If spindles and muscles are not important for specificity of the central connections, what is the source of the peripherally derived signal? One possibility is that development of central projections is regulated by NT3 produced by mesenchymal cells. Indeed, it has previously been shown that NT3 is strongly expressed around growing sensory axons during development (Fariñas et al., 1996). Conditionally deleting NT3 from mesenchymal cells could help to answer this question. Another possibility is that the semaphorin Sema3e, which is expressed in motor neurons, and its high-affinity receptor plexin D1, present in sensory neurons, specify the wiring of the monosynaptic connections, as suggested by Pecho-Vrieseling et al. (2009). Whether plexin D1 expression in proprioceptive neurons is regulated by extramuscle NT3 or other peripherally derived signals remains to be determined.

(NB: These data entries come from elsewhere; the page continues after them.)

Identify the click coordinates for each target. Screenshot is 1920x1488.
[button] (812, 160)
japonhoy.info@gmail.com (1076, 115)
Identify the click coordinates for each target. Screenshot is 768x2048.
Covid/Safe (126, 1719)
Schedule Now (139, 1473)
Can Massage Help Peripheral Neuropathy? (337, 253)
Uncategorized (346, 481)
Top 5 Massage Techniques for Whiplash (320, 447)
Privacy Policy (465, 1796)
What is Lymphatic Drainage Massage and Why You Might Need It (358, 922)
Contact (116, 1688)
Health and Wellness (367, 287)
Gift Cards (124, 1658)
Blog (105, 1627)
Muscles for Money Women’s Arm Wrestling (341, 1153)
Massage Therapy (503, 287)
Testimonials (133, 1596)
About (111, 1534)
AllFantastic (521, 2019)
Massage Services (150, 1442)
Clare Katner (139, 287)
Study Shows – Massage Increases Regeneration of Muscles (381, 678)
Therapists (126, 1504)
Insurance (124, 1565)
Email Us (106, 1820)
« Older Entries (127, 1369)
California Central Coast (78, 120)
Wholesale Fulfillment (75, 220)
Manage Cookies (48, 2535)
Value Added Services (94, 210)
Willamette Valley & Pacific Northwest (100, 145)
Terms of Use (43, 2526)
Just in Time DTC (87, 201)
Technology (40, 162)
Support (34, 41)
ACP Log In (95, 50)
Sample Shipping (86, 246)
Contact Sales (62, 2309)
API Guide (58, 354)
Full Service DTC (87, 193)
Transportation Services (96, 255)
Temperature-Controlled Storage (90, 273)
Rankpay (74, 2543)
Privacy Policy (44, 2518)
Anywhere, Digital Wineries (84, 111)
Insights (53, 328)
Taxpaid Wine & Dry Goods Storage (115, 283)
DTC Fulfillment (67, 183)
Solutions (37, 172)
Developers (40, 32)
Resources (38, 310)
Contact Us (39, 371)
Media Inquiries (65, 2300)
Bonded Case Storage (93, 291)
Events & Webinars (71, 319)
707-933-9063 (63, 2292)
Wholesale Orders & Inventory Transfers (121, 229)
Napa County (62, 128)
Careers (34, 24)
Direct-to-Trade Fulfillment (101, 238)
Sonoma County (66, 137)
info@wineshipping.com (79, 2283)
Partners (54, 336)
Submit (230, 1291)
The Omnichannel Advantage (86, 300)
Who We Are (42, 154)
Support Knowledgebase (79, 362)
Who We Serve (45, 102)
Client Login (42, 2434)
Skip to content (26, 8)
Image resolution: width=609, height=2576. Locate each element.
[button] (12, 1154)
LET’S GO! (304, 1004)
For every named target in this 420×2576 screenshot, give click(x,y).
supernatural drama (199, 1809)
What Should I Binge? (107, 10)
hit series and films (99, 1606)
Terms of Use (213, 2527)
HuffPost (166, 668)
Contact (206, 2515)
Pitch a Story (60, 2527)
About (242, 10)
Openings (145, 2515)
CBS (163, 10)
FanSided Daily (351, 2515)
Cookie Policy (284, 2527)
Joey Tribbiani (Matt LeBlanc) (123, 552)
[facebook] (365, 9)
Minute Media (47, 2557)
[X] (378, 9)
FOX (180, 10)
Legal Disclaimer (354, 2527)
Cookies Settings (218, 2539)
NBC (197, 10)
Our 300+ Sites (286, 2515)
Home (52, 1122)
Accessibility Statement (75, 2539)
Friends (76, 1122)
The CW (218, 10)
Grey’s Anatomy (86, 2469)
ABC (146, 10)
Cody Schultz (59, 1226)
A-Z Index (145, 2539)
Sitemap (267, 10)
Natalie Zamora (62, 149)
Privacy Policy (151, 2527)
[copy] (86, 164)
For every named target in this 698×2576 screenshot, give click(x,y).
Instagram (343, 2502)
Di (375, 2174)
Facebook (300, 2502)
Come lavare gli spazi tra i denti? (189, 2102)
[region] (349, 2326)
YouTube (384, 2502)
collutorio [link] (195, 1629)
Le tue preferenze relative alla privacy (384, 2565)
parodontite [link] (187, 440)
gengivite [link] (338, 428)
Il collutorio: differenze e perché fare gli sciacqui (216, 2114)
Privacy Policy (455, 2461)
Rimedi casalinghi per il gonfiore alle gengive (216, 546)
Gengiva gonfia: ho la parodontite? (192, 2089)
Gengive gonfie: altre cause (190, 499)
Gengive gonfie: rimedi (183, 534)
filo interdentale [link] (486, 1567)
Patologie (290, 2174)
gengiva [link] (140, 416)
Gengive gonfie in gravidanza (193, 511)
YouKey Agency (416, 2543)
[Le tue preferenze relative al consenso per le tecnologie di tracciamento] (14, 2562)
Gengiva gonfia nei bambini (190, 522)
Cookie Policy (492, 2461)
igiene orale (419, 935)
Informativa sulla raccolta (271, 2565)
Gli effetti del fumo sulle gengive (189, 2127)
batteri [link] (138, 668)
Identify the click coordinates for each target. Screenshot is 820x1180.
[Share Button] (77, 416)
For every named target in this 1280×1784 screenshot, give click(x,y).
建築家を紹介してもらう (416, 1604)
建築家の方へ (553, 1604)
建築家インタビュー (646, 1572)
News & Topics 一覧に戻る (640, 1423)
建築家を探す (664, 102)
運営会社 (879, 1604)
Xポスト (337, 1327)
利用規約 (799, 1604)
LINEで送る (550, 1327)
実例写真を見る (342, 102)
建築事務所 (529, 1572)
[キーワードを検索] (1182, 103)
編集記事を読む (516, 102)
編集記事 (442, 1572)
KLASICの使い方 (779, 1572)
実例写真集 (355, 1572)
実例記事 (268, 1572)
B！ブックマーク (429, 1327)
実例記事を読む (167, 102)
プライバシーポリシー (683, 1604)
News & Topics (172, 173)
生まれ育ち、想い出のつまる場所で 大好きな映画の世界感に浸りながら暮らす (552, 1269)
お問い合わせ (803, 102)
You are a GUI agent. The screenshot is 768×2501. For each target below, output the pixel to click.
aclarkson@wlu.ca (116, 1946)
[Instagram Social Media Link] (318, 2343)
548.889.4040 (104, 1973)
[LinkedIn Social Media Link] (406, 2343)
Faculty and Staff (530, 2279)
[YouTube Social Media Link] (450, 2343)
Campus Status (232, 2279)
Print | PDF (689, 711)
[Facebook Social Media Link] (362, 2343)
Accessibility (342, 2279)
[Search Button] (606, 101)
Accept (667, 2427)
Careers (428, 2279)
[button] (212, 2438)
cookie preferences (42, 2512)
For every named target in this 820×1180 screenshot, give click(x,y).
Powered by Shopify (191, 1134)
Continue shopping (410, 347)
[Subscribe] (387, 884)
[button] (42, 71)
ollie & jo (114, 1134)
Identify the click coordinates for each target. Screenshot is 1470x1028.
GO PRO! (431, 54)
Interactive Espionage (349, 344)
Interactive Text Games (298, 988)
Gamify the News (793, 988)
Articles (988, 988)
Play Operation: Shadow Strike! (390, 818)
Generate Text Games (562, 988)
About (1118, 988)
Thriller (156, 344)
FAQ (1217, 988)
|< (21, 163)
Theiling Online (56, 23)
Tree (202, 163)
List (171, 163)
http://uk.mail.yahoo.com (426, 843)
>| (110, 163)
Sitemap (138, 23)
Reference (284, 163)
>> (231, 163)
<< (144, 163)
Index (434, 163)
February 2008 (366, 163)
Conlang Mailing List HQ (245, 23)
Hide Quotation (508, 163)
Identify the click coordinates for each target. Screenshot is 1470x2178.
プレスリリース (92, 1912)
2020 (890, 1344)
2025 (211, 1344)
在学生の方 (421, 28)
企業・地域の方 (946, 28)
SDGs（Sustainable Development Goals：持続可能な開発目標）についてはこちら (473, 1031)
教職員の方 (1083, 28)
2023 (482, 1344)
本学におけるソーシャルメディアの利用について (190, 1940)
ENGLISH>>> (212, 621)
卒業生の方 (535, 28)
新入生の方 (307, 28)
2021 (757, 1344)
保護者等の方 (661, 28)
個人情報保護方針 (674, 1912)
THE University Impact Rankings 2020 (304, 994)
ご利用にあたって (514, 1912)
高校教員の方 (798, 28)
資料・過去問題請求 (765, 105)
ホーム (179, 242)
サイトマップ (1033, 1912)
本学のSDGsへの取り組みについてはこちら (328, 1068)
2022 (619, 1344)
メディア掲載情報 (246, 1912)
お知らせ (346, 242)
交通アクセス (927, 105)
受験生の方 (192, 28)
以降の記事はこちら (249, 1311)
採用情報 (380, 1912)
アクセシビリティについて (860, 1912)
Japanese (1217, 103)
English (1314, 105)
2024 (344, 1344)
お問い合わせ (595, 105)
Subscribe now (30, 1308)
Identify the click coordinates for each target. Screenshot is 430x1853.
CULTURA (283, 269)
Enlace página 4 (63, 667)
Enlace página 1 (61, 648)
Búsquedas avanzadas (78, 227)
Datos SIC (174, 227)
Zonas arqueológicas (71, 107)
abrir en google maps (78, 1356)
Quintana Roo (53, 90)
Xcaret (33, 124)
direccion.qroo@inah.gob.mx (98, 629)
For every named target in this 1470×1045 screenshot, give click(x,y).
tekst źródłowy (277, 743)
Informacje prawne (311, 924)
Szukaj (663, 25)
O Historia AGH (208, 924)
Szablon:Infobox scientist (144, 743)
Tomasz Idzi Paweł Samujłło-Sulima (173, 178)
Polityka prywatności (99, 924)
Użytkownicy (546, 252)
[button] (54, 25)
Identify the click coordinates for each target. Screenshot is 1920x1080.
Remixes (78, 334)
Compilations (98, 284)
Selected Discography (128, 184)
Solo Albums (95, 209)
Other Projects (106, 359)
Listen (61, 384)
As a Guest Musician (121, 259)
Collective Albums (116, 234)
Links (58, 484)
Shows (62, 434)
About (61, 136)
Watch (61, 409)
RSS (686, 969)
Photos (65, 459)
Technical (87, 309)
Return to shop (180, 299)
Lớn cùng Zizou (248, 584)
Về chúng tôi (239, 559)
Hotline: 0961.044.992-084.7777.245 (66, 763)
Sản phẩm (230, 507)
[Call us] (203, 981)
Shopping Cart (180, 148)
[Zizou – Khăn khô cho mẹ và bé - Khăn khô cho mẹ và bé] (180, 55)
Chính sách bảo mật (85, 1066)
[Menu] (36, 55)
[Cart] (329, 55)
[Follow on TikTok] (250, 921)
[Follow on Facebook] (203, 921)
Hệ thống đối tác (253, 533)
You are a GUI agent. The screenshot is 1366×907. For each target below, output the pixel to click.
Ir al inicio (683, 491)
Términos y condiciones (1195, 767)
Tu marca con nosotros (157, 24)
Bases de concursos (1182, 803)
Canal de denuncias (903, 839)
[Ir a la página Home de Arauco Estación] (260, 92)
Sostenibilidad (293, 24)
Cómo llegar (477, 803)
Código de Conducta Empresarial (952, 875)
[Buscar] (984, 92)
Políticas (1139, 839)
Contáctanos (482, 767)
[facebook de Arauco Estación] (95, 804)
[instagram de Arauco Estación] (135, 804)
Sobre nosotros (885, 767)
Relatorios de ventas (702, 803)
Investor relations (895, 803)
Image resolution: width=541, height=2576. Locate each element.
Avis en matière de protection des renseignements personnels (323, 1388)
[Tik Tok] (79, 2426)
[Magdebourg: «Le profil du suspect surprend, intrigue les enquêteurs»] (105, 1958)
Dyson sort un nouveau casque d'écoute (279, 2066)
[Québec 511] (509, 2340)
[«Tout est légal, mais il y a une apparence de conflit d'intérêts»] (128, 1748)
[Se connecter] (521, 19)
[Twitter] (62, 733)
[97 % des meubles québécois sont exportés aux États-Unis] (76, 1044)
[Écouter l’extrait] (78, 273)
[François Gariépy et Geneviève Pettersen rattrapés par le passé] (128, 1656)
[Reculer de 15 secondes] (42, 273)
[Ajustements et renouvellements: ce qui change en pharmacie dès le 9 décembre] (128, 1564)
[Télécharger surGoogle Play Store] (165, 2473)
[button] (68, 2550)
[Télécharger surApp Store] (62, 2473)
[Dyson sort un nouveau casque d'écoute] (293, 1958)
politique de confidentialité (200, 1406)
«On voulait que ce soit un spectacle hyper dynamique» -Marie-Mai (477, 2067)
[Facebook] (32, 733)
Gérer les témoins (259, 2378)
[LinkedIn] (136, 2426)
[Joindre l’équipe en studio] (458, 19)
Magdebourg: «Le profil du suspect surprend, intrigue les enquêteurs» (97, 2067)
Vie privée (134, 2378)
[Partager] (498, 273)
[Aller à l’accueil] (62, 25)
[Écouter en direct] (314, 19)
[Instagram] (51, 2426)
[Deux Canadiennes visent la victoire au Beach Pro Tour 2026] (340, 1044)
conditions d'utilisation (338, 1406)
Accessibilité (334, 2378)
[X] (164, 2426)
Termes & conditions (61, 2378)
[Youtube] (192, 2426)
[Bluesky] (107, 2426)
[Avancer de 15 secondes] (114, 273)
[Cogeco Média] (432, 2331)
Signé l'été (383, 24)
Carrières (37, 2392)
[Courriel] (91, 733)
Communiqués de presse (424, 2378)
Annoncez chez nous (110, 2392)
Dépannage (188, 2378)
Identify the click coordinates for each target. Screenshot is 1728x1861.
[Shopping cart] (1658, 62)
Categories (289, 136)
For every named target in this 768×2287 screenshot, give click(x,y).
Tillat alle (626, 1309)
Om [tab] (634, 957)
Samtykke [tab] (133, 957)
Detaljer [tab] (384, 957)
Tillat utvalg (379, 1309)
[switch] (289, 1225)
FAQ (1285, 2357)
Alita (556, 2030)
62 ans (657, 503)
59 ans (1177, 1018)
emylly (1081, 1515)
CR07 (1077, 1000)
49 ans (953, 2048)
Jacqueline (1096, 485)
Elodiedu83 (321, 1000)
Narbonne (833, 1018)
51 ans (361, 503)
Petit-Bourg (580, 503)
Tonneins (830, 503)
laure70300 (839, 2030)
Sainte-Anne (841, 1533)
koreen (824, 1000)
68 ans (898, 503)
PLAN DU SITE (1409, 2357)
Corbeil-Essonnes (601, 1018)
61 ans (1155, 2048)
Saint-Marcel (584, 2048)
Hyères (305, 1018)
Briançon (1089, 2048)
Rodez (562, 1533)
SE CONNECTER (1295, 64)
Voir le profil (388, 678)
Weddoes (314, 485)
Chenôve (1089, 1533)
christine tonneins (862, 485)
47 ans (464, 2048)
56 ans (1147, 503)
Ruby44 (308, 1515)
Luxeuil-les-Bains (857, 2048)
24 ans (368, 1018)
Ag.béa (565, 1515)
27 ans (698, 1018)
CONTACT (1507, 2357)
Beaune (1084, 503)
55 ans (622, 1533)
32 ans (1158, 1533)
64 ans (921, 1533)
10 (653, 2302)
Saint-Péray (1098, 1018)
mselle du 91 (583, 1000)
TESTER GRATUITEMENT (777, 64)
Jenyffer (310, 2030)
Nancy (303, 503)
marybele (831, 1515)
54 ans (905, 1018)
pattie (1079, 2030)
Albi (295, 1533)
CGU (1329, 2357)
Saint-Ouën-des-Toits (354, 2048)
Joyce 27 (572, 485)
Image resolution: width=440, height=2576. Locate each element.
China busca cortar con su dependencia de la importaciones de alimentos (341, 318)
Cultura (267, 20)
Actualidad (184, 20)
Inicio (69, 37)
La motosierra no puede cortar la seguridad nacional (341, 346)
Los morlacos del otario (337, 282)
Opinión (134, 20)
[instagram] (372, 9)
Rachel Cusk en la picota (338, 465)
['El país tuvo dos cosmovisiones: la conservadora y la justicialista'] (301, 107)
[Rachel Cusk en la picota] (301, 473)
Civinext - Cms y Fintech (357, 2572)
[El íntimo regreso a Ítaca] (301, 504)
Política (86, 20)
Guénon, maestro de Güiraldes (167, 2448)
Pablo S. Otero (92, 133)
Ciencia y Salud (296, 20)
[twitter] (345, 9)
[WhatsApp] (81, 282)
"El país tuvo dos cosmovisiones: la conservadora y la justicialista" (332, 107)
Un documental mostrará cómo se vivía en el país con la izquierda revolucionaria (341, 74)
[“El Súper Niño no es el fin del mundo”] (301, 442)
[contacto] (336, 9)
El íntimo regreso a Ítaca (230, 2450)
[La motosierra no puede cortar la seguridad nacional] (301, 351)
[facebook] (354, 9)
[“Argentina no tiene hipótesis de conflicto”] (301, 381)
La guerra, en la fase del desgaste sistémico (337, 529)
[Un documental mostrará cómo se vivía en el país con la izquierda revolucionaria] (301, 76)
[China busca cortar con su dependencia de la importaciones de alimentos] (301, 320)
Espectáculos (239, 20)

An alternative explanation for the fact that spindle-derived NT3 is dispensable during development and first postnatal week is that another spindle-derived factor regulates the establishment and functional development of central connections during this time. One way to distinguish between these two possibilities is to conditionally express the diphtheria toxin receptor in muscle spindles, and then to specifically ablate spindles at different points of embryonic or postnatal development by injecting diphtheria toxin. In this case, the influence of any spindle-derived factor would be eliminated, while leaving the extraspindle source of NT3 intact.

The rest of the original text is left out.